Василиса испуганно взяла журнал в руки, увидела черные большие буквы: «Мать» и под ними помельче: «Александра Анохина. Рассказ». Поспешно, трясущимися пальцами надела очки. Ее дергал за подол юбки Семка ползункового возраста, тыкался в колени и хныкал ходунок Витюшка, во все горло орал в кроватке грудной Генька, толпились вокруг, выжидательно смотрели, щиплясь, показывая языки, отвешивая друг другу подзатыльники, Васька, Лешка, Фролка и Борис. Но Василиса как раскрыла журнал, так никого и ничего не слышала и не видела. Перед ней проходила ее трудная жизнь, со всеми этими Геньками и Васьками, с бессонными, ночами возле их колыбелек, с тревогами и радостями, с ошпаренными кошками, разбитыми носами, с ожиданием отцовских писем с фронта. «Правда, правда, доченька, все правда…» — шептала она, и слезы капали на раскрытые страницы. Не выдержала, всхлипнула. Ребята кинулись ее обнимать, ползунки и ходунки заревели пуще прежнего. «Отца зовите! — приказала Василиса старшим. — Живо чтоб его найти, ребятушки…»
Пришел с поля Ульян, тоже читал дочкино сочинение, тоже чуть не прослезился; изменил мнение. «Да, — хмыкал и гмыкал, — а профессия–то вроде бы и ничего, мать. За печенки взяла нас с тобой Шурка. Считай, в люди вышла».
Вышли в люди и старшие сыновья — Кузьма с Николкой. Кузьма служил механиком на лесоразработках, Николка — трактористом в МТС. От обилия мальчишек в доме творилось невообразимое. Шум, крики, ссоры весь день; неистребимый хлам в углах, на печи, под столом, в сенях — всяческие самострелы, рогатки, западни для ловли птиц, банки с вьюнами и щуренками, ежи, хромоногие сороки, щенки и котята. На крыше день и ночь гудят ветряки, фундамент избы подкапывают кролики, в бесчисленных скворечниках пищат птенцы. «Как у тебя, Ульян, помутнение разума не случится от такого веселья?» — спросит иной раз кто–нибудь из соседей» «Привычка», — отмахнется Анохин.
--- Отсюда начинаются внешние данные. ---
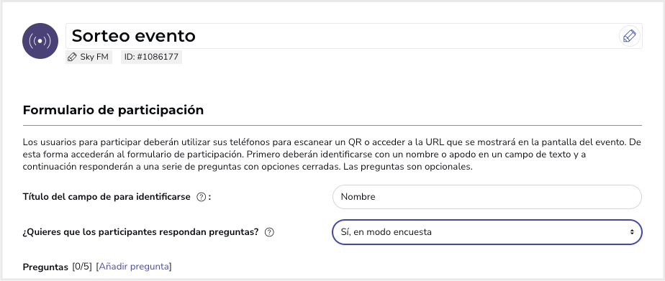Click the small pencil icon before Sky FM
This screenshot has width=665, height=281.
tap(72, 57)
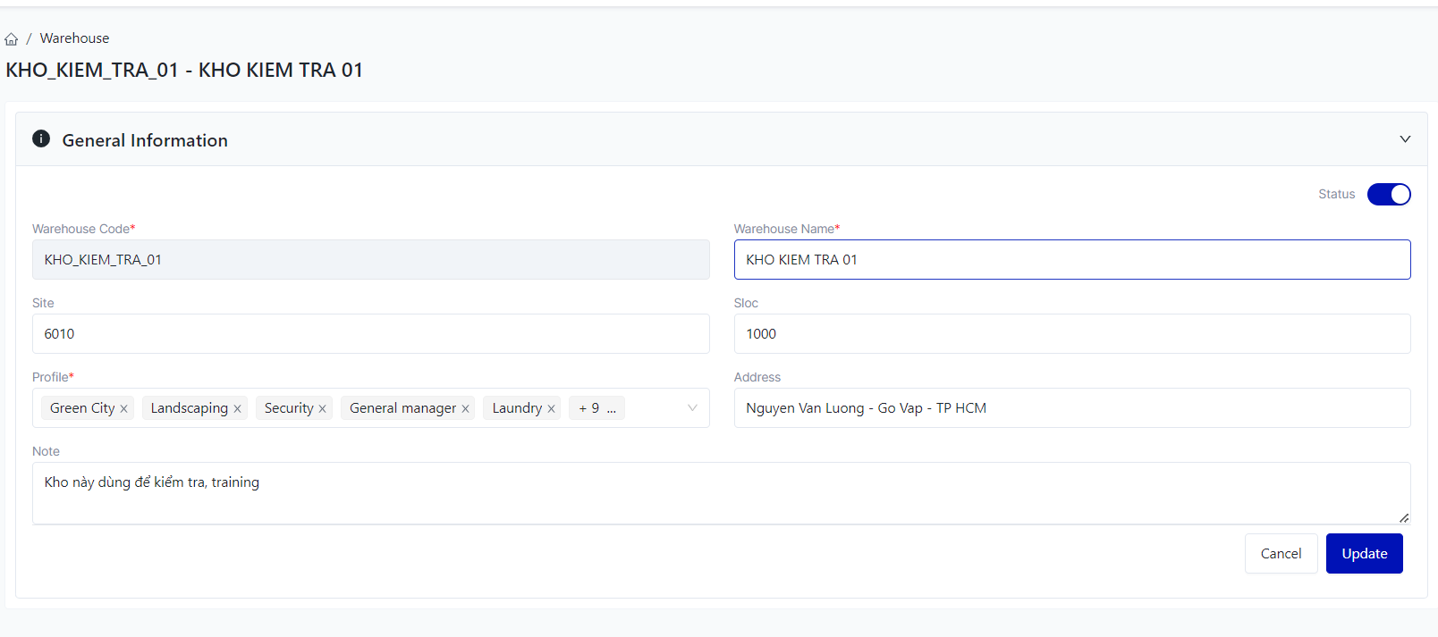The image size is (1438, 637).
Task: Edit the Address field
Action: (1071, 408)
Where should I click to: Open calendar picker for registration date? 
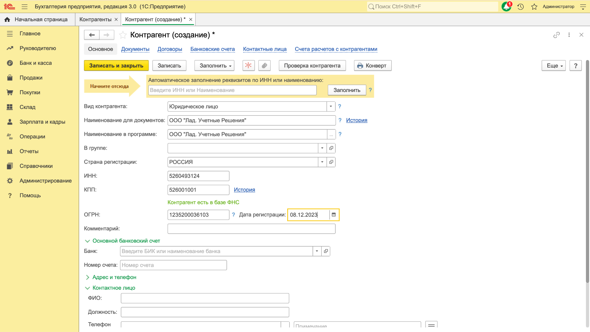point(334,215)
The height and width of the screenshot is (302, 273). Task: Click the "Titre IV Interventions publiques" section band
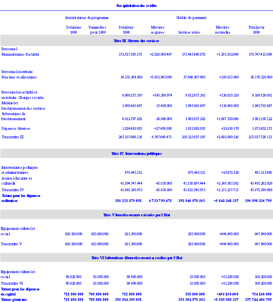pyautogui.click(x=136, y=153)
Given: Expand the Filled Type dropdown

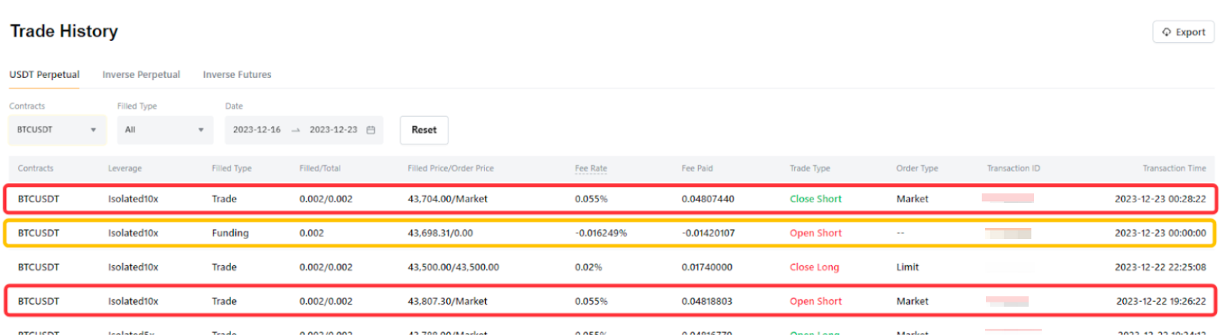Looking at the screenshot, I should click(x=164, y=130).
Но не только привычка помогала Анохину справляться с громадным своим семейством. Была у него особенная система воспитания ребят. «Человек учится у человека, и человек учит человека — так на земле ведется, — внушал он им. — Ты, Лешка, к примеру, в восьмом классе, а ты, Васька, в седьмом. Значит, что? Значит, Лешка Ваське шефом должен быть, полным руководителем. И Ваське от этого польза–помощь, как говорится, и Лешке — не позабудешь пройденного».